Was in a doctor’s office yesterday and, with time to kill, I started flipping through a magazine when I came across a recipe for Caldo Verde or “Portuguese Green Soup”. What immediately caught my eye with this one is two of my favourite ingredients….. Chorizo sausage and Navy beans and so I knew I just had to make it.

Traditional Caldo Verde, from what I have managed to find out, contains ( amongst other things) Kale and Potatoes but seeing how I didn’t have Kale and didn’t really feel like peeling potatoes I left them out and substituted Savoy cabbage for the Kale. In addition I strayed a little bit more from the recipe I found by adding a bit of spice in the form of a Poblano pepper and some Cajun seasoning. The addition of the Cajun seasoning and the Poblano pepper makes this a perfect “I feel awful from a cold” type of soup since it provides a warm and comfy feeling and the spices help clear your sinuses.

Here’s how we do this one.

* Collected data
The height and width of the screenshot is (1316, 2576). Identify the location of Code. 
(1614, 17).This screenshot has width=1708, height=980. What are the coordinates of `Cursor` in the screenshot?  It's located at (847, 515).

* Requests
1. Please reproduce the Caldo Verde soup post word for word, starting at "Was in a doctor’s" and ending at "to make it.".
2. Pick up the Caldo Verde soup post after its final line and keep writing it.

* Expected outputs
1.
Was in a doctor’s office yesterday and, with time to kill, I started flipping through a magazine when I came across a recipe for Caldo Verde or “Portuguese Green Soup”. What immediately caught my eye with this one is two of my favourite ingredients….. Chorizo sausage and Navy beans and so I knew I just had to make it.

2.
Shopping list:

  • 5 Chorizo sausages cut into bite sized pieces
  • 2 cups Navy beans – washed and rinsed
  • 1 medium Poblano pepper – seeded and diced
  • 1 medium yellow Onion – diced
  • 1/2 head of a small Savoy cabbage – thinly sliced
  • 4 Garlic cloves – finely diced
  • 2 tablespoons Extra Virgin Olive Oil
  • 8 cups low sodium Chicken stock
  • 1 1/2 tablespoons Cajun seasoning
  • Sea salt and fresh ground Pepper to taste
  • Olive baguette (optional)

Putting it all together:

  1. Place the Navy beans in a large non reactive bowl, cover with water and set aside for about 2 hours
  2. When the beans have softened place the Olive oil and Chorizo in a large pot or Dutch oven and brown on medium high heat – about 5 to 8 minutes
  3. Remove the sausage and set aside.
  4. Add the onion, Poblano pepper and garlic to the pot and sauté for about 3 minutes
  5. Add in the chicken stock, Navy beans and the remainder of the seasonings and simmer for about 15 minutes
  6. Add back the Chorizo and mix well
  7. Mix in the cabbage and continue simmering for about 10 minutes or until the cabbage has softened
  8. Adjust the seasonings and enjoy

There you have it another “simple but tasty recipe for the grilling season and beyond.”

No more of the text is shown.